YOUR TASK
Scan the records for the string "this" and copy every line that holds it.

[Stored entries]
--- START ---

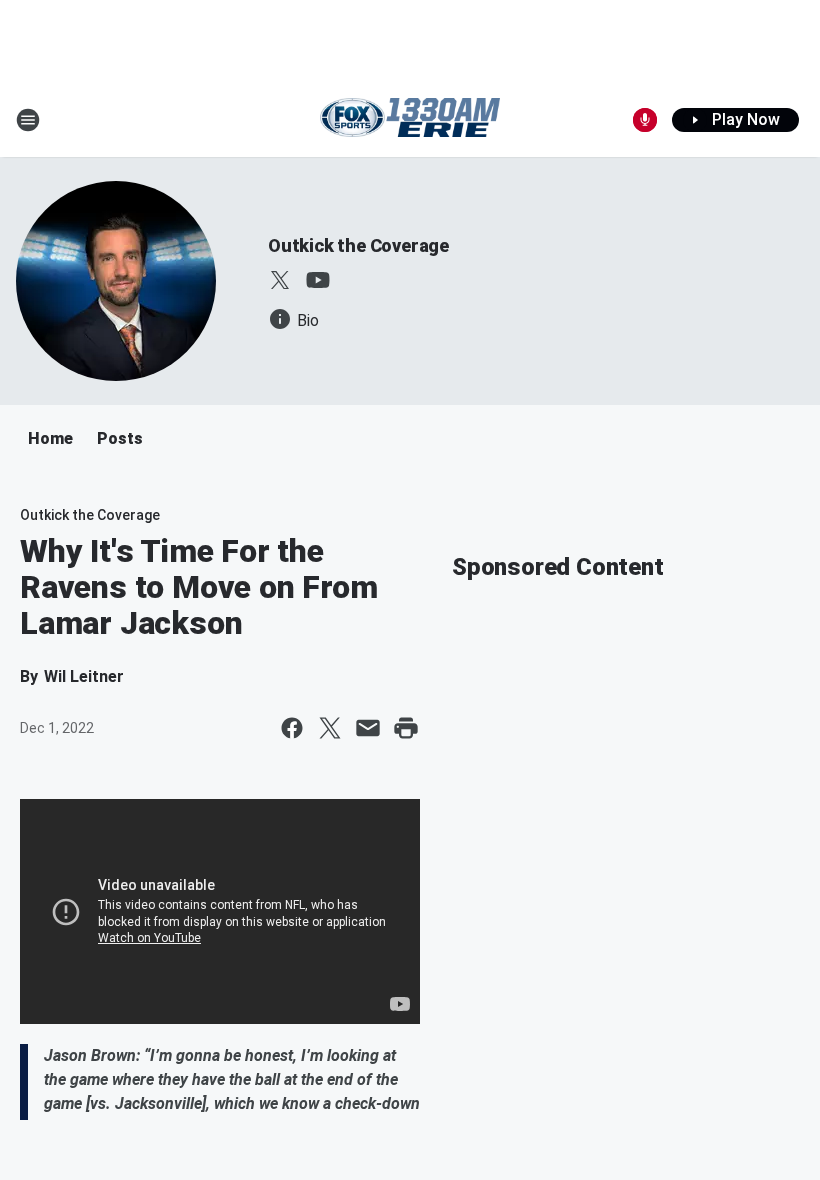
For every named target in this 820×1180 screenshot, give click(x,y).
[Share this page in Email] (368, 728)
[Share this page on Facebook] (292, 728)
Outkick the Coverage (358, 245)
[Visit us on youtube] (318, 280)
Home (50, 438)
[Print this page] (406, 728)
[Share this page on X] (330, 728)
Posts (120, 438)
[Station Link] (410, 119)
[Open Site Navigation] (28, 120)
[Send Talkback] (645, 120)
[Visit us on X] (280, 280)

--- END ---

OUTPUT OF THE TASK
For every named target in this 820×1180 screenshot, give click(x,y).
[Share this page in Email] (368, 728)
[Share this page on Facebook] (292, 728)
[Print this page] (406, 728)
[Share this page on X] (330, 728)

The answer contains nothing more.